§ Problem requirements
Scan the records for "this" and copy each line that contains it.
---------- Entries provided
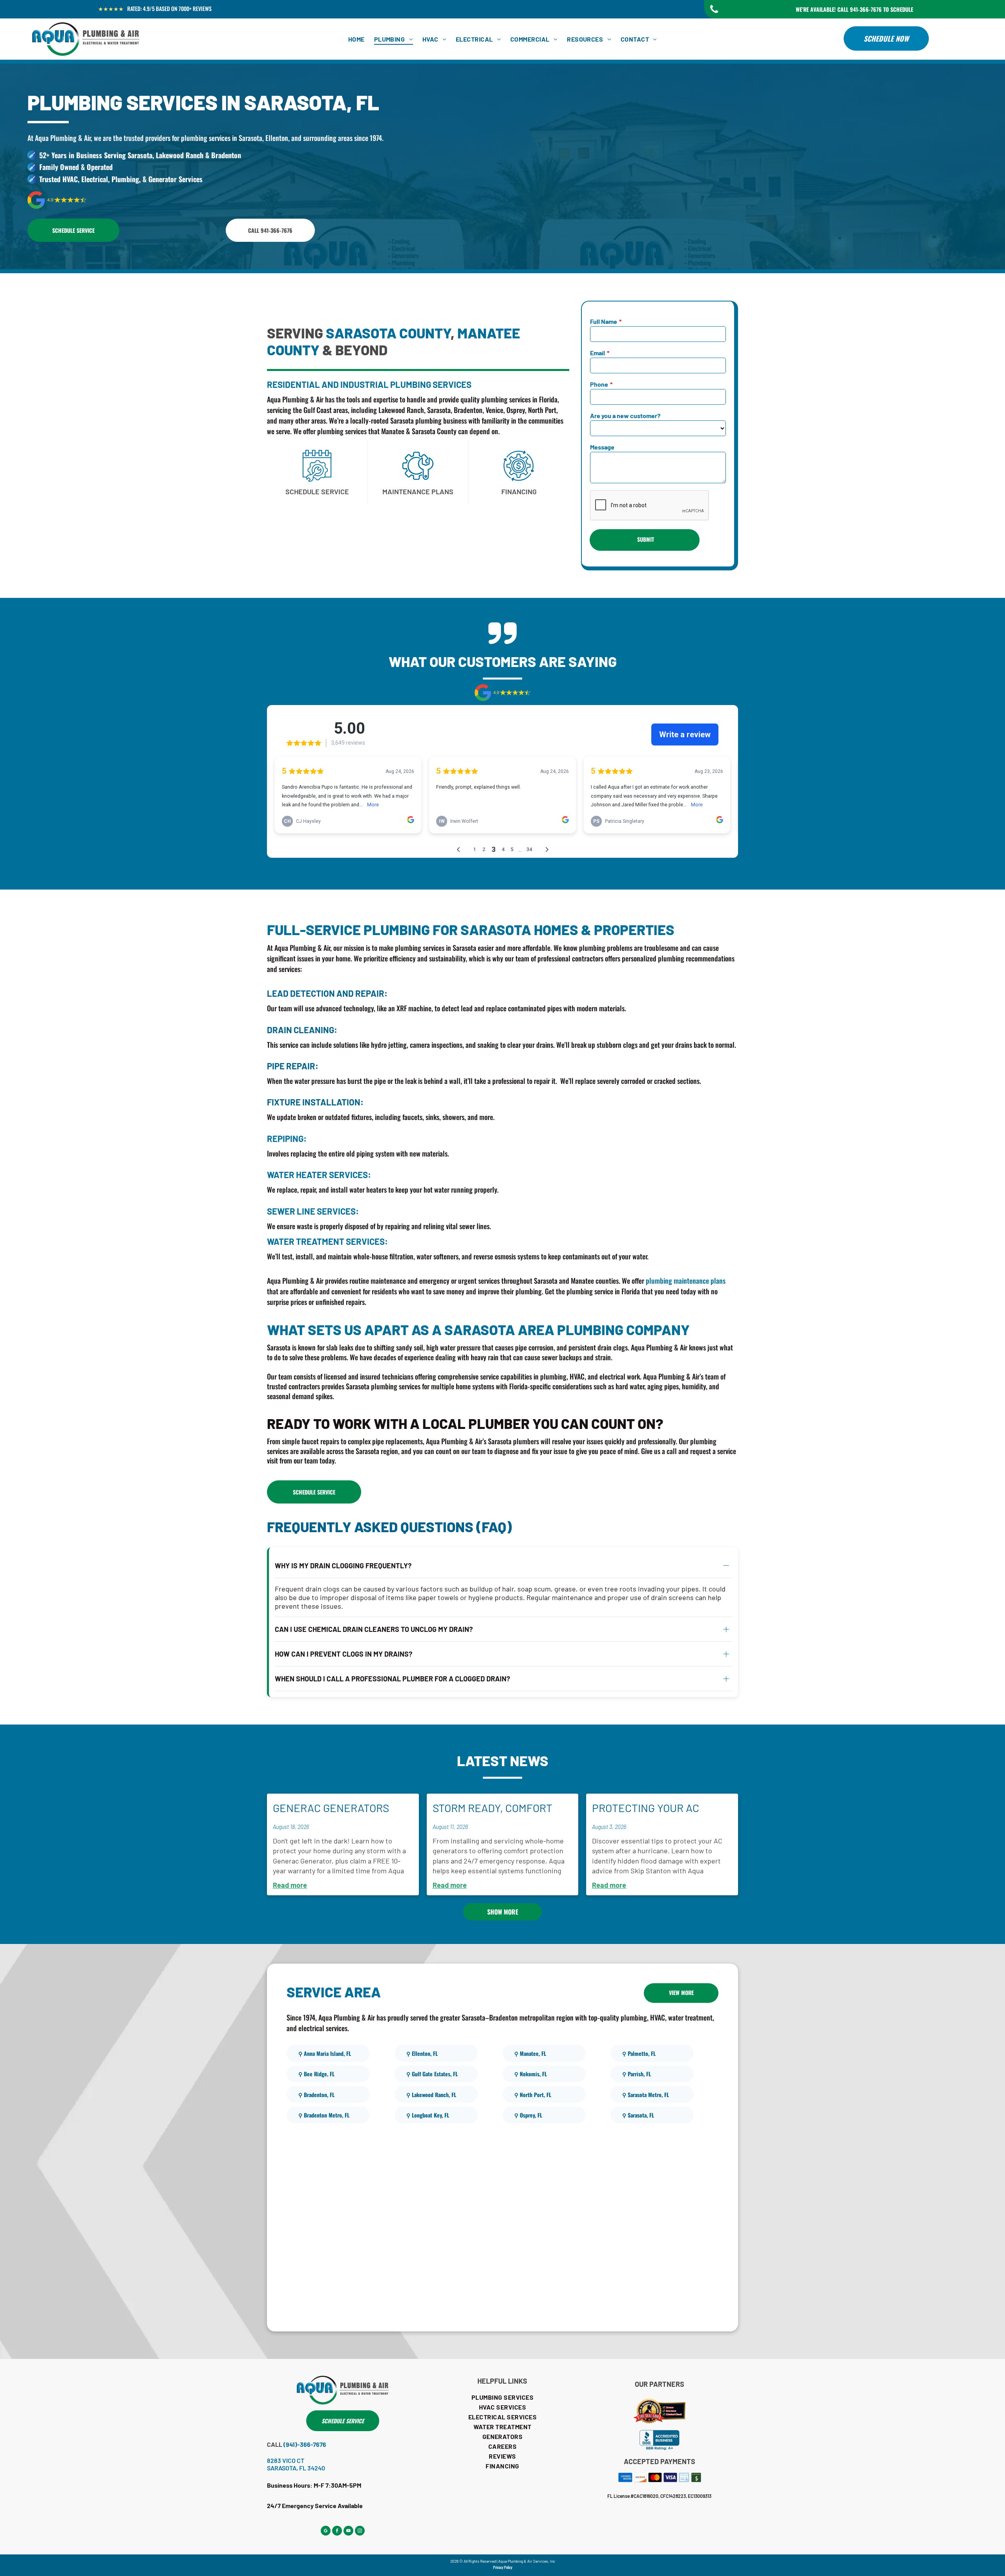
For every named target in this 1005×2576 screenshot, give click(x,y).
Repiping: (287, 1138)
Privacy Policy (502, 2567)
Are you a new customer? (625, 415)
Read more (290, 1885)
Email (597, 352)
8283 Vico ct (285, 2460)
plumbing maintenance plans (685, 1280)
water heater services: (319, 1174)
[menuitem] (356, 39)
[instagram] (360, 2532)
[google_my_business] (326, 2532)
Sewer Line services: (313, 1211)
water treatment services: (327, 1241)
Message (602, 447)
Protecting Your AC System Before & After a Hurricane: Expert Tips (659, 1808)
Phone (599, 384)
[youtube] (348, 2532)
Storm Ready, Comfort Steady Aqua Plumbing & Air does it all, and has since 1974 (498, 1808)
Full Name (603, 321)
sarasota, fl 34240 (296, 2468)
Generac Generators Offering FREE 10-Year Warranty (333, 1808)
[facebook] (337, 2532)
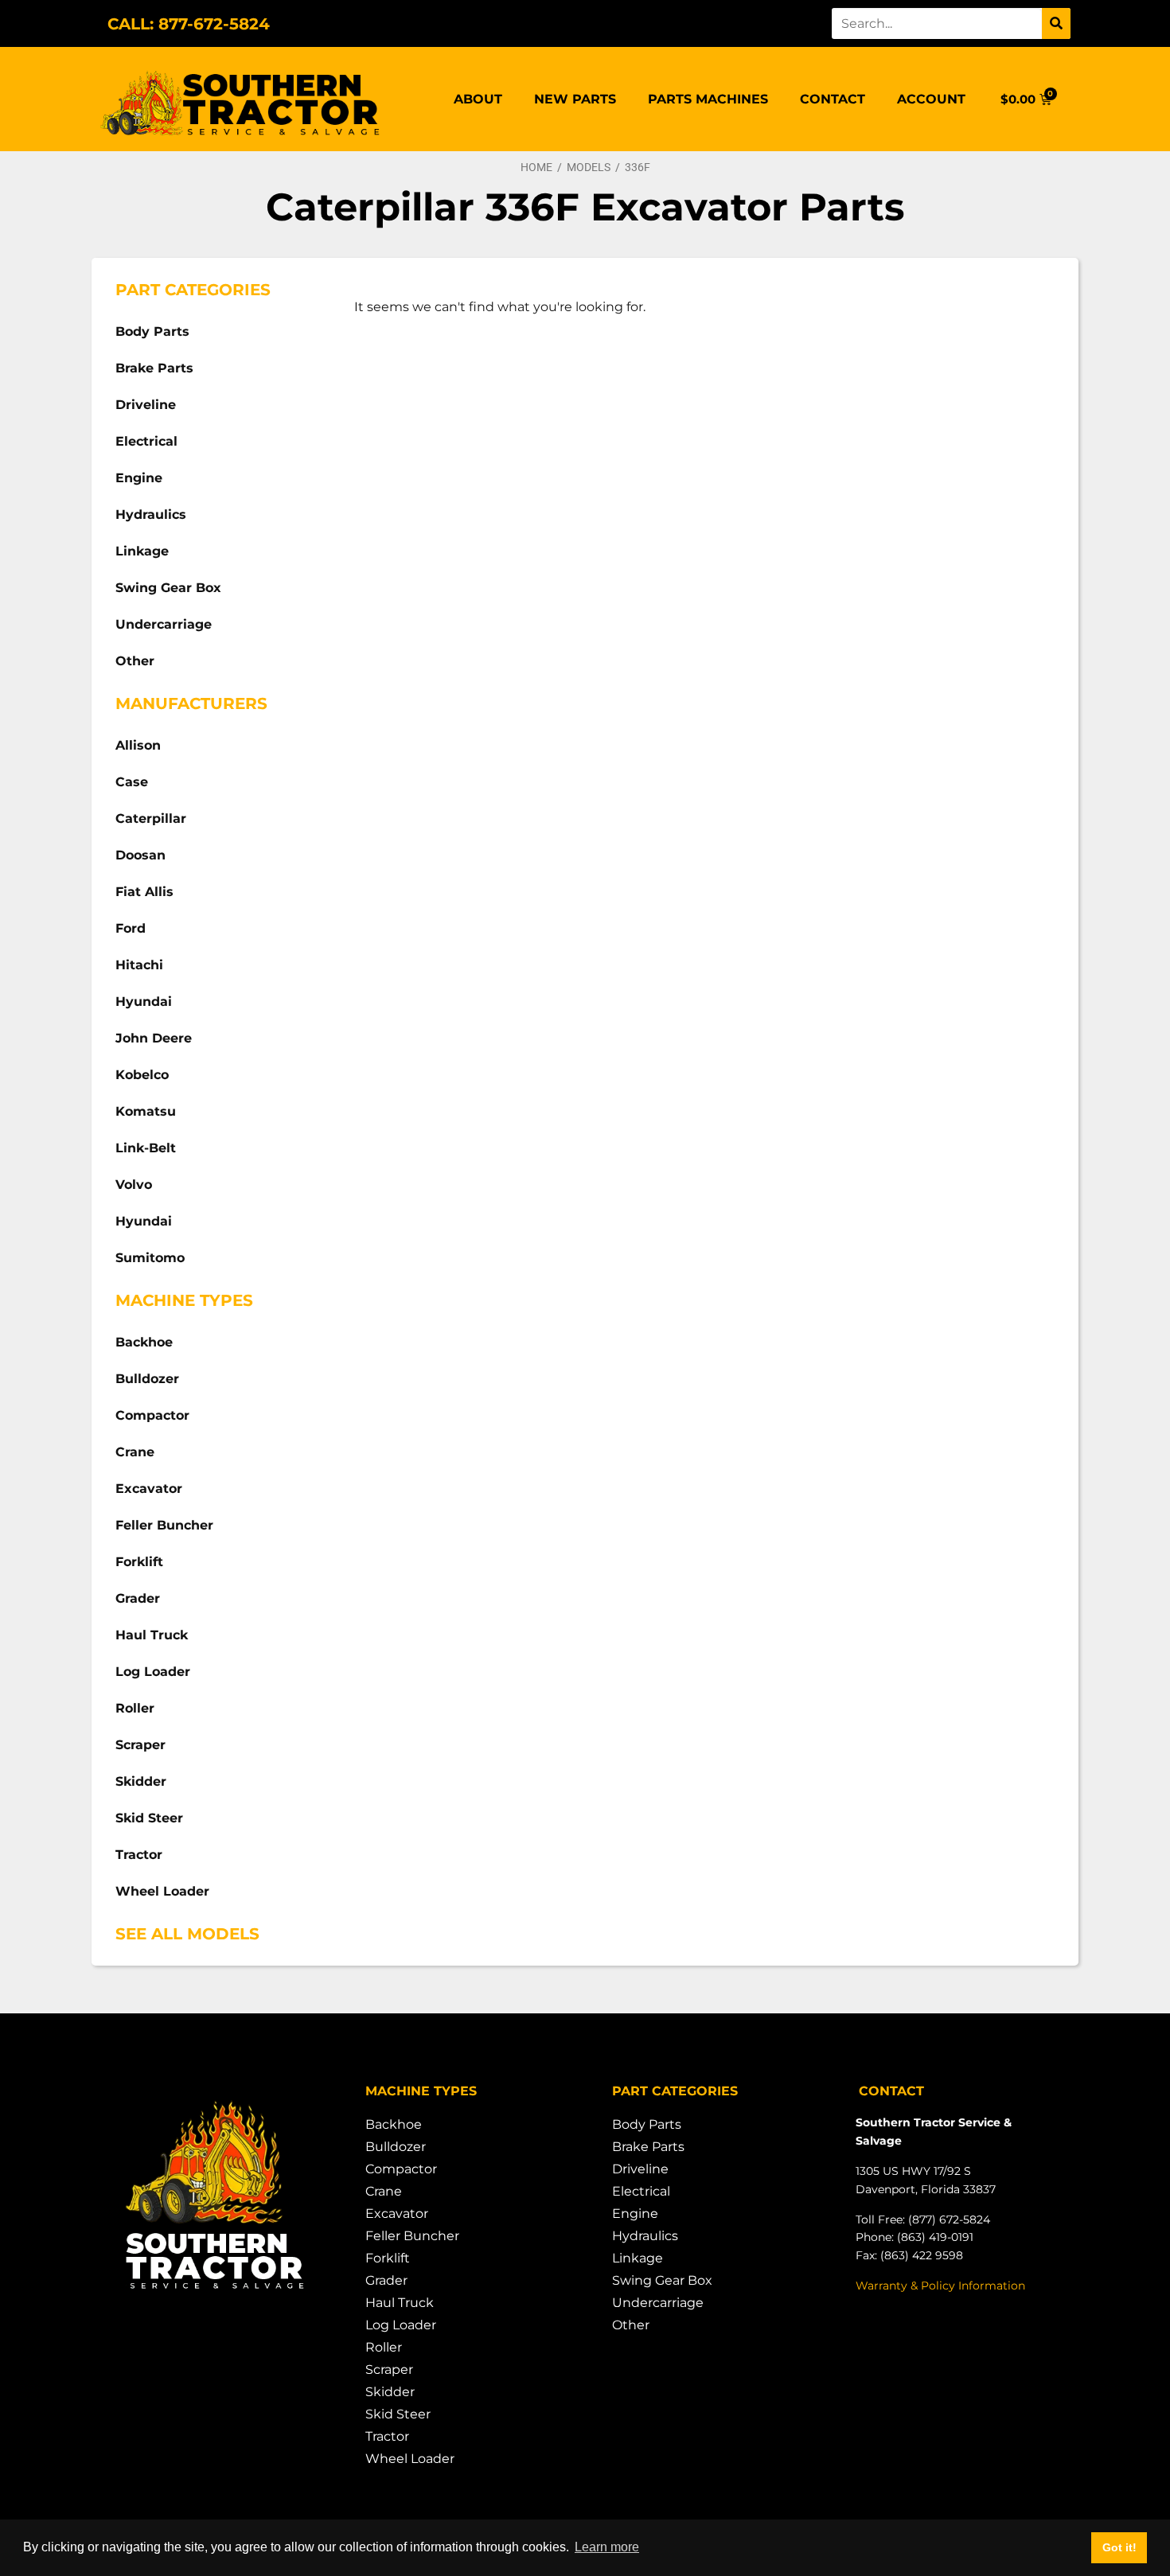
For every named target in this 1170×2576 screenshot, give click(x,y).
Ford (130, 928)
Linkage (142, 551)
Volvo (133, 1184)
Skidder (140, 1781)
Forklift (139, 1561)
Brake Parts (154, 368)
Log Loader (152, 1671)
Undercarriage (163, 624)
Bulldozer (147, 1378)
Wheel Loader (162, 1891)
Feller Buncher (164, 1525)
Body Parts (152, 331)
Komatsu (145, 1111)
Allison (138, 745)
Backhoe (144, 1342)
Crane (134, 1451)
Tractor (138, 1854)
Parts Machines (708, 99)
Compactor (152, 1415)
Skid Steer (149, 1818)
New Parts (575, 99)
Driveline (145, 404)
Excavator (148, 1488)
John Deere (153, 1038)
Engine (138, 477)
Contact (832, 99)
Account (931, 99)
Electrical (146, 441)
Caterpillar (150, 818)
--------------------
§ Reply to the exercise
For every named target in this 1005×2576 screenshot, give click(x,y).
For every named target in this 1170×2576 screenshot, give click(x,y).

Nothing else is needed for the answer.